Model Selection Via Bilevel Programming

Published in Proc. 2006 IEEE World Congress on Computational Intelligence, 2006

Recommended citation: K. P. Bennett, X. Ji, J. Hu, G. Kunapuli and J.-S. Pang. Model Selection Via Bilevel Programming Proceedings of the 2006 IEEE World Congress on Computational Intelligence, Vancouver, BC, Canada, July 16-21, 2006.

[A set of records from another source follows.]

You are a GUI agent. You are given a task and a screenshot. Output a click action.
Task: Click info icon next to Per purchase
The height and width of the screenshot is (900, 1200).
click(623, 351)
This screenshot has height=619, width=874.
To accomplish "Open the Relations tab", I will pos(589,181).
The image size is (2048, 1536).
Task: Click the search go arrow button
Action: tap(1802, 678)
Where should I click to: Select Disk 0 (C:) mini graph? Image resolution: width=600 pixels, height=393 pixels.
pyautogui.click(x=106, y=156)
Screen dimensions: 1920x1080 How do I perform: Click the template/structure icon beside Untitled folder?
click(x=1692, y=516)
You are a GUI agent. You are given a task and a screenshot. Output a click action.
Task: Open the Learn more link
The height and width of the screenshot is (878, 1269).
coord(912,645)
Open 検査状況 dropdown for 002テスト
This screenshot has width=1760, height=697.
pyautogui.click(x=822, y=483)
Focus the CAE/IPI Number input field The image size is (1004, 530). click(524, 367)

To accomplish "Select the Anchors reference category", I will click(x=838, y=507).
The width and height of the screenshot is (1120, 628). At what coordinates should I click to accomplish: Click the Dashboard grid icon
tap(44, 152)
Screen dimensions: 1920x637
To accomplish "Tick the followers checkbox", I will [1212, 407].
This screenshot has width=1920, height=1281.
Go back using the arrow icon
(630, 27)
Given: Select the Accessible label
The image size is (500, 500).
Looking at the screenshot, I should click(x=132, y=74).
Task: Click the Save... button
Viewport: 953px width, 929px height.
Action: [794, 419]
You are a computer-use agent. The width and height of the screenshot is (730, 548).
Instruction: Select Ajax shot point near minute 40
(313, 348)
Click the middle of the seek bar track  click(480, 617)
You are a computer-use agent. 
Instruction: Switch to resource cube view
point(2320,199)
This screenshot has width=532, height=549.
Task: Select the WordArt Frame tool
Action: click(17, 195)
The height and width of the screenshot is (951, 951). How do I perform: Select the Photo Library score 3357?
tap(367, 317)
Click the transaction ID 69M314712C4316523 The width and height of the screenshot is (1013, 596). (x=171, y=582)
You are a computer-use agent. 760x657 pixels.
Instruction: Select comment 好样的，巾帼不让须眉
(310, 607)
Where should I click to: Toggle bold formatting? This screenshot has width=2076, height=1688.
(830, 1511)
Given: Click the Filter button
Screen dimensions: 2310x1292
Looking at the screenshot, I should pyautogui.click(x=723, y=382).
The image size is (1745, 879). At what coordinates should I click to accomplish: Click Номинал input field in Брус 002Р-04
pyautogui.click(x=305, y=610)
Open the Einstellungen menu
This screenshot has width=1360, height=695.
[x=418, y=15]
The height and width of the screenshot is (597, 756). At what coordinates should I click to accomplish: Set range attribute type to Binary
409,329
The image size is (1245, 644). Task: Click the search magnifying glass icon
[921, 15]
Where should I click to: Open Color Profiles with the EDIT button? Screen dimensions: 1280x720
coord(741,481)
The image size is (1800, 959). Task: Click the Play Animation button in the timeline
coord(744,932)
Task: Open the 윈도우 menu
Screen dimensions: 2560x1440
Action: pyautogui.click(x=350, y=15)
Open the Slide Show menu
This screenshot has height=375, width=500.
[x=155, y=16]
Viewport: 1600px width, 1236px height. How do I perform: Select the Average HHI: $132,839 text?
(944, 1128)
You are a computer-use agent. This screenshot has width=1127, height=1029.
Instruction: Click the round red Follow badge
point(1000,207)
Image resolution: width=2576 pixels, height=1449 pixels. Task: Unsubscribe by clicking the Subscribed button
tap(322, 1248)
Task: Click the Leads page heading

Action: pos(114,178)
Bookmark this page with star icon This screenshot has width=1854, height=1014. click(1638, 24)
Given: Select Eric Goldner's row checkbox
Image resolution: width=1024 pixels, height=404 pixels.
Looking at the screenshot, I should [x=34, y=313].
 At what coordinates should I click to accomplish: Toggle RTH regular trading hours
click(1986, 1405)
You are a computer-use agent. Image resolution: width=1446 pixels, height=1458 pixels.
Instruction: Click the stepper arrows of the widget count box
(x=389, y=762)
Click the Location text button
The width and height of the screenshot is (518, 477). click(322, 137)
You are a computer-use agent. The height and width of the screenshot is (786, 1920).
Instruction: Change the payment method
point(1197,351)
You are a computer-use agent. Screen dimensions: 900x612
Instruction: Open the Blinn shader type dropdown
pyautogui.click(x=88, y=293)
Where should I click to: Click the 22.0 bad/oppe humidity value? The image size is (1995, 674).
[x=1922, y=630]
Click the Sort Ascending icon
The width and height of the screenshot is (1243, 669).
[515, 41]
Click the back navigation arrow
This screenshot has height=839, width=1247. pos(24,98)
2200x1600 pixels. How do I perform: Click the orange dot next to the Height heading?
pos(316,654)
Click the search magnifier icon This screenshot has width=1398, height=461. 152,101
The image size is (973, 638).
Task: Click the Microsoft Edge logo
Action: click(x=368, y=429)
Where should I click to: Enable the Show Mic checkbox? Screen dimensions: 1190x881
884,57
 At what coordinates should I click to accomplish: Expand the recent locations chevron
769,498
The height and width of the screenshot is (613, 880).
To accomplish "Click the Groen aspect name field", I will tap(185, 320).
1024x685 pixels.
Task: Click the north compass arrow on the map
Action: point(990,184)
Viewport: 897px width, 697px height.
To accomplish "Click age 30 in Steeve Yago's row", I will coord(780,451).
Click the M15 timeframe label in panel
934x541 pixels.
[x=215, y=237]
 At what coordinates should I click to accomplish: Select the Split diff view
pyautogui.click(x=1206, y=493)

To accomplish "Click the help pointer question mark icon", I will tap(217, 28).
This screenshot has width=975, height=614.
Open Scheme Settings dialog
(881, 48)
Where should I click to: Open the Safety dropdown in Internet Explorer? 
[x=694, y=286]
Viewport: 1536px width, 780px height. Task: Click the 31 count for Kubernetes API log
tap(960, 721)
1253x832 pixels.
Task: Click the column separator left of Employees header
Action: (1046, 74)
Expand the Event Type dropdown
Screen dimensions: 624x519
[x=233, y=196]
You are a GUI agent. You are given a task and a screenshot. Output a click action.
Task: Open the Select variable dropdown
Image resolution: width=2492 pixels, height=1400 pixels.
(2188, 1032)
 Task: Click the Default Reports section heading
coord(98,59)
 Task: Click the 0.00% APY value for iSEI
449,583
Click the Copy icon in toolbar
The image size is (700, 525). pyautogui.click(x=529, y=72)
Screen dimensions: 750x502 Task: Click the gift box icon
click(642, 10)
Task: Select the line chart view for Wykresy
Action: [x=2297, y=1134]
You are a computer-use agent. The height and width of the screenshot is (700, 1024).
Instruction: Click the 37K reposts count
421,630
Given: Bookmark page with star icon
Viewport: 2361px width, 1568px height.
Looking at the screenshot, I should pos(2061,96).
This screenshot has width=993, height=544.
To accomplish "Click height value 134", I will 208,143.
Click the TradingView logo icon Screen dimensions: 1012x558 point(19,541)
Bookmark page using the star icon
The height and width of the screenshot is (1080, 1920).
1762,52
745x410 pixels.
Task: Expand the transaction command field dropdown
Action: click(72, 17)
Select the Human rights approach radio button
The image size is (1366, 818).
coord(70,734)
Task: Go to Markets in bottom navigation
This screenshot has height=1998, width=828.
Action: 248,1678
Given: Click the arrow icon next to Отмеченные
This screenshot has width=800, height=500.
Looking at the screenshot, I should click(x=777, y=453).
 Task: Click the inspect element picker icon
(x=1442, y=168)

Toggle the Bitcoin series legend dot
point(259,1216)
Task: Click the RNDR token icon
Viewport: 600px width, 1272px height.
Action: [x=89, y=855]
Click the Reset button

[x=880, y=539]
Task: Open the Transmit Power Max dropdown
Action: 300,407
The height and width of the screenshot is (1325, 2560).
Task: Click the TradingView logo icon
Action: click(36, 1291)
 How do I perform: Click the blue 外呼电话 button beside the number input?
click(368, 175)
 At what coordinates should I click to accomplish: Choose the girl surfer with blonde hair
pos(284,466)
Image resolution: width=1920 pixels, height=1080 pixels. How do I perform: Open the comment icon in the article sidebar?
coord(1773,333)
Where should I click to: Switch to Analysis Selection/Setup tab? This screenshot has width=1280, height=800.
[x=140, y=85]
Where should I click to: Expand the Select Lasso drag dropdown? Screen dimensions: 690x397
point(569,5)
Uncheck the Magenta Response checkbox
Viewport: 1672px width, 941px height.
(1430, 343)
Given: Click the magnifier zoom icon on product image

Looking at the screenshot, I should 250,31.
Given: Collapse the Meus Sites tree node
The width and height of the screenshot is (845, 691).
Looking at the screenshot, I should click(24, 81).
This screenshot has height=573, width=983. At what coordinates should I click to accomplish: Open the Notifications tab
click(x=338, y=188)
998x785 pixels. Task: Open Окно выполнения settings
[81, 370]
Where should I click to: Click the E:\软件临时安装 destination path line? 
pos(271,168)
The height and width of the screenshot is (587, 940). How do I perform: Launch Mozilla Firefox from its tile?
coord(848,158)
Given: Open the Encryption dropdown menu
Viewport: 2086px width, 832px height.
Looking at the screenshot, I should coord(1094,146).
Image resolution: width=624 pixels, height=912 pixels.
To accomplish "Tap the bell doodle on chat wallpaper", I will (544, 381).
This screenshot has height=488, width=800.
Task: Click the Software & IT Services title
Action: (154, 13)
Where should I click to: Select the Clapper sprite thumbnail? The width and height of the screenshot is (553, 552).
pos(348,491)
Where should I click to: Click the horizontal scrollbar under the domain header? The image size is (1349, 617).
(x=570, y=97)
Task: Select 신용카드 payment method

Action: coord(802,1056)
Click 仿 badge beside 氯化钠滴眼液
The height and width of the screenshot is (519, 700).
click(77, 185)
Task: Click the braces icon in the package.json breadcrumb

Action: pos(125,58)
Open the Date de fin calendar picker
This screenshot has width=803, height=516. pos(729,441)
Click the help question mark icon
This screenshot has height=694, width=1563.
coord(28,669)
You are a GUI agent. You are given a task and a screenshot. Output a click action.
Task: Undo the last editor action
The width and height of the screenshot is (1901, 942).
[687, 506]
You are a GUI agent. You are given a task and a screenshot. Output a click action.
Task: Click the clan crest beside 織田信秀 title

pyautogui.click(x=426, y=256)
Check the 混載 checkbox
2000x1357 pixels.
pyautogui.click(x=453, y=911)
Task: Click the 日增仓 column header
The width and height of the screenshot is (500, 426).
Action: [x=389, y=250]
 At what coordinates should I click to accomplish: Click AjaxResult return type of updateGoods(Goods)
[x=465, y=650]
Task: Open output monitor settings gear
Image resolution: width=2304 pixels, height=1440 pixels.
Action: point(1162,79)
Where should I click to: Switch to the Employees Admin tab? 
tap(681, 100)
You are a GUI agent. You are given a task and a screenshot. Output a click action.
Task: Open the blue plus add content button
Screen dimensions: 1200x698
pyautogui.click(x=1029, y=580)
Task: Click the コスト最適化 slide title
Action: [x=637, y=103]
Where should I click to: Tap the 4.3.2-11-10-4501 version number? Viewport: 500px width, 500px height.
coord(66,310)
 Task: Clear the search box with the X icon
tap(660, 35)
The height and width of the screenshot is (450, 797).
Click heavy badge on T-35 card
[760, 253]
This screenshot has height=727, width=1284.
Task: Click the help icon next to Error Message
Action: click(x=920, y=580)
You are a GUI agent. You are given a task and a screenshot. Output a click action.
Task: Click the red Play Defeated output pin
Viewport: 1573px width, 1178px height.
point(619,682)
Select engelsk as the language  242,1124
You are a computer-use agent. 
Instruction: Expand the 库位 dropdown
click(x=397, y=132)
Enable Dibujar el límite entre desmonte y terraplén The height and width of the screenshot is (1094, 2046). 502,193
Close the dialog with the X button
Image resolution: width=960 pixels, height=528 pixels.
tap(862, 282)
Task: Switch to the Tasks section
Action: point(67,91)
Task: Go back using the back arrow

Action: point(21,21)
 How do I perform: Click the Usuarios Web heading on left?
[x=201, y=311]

A key step in many statistical learning methods used in machine learning involves solving a convex optimization problem containing one or more hyper-parameters that must be selected by the users. While cross validation is a commonly employed and widely accepted method for selecting these parameters, its implementation by a grid-search procedure in the parameter space effectively limits the desirable number of hyper-parameters in a model, due to the combinatorial explosion of grid points in high dimensions. This paper proposes a novel bilevel optimization approach to cross validation that provides a systematic search of the hyper-parameters. The bilevel approach enables the use of the state-of-the-art optimization methods and their well-supported softwares. After introducing the bilevel programming approach, we discuss computational methods for solving a bilevel cross-validation program, and present numerical results to substantiate the viability of this novel approach as a promising computational tool for model selection in machine learning.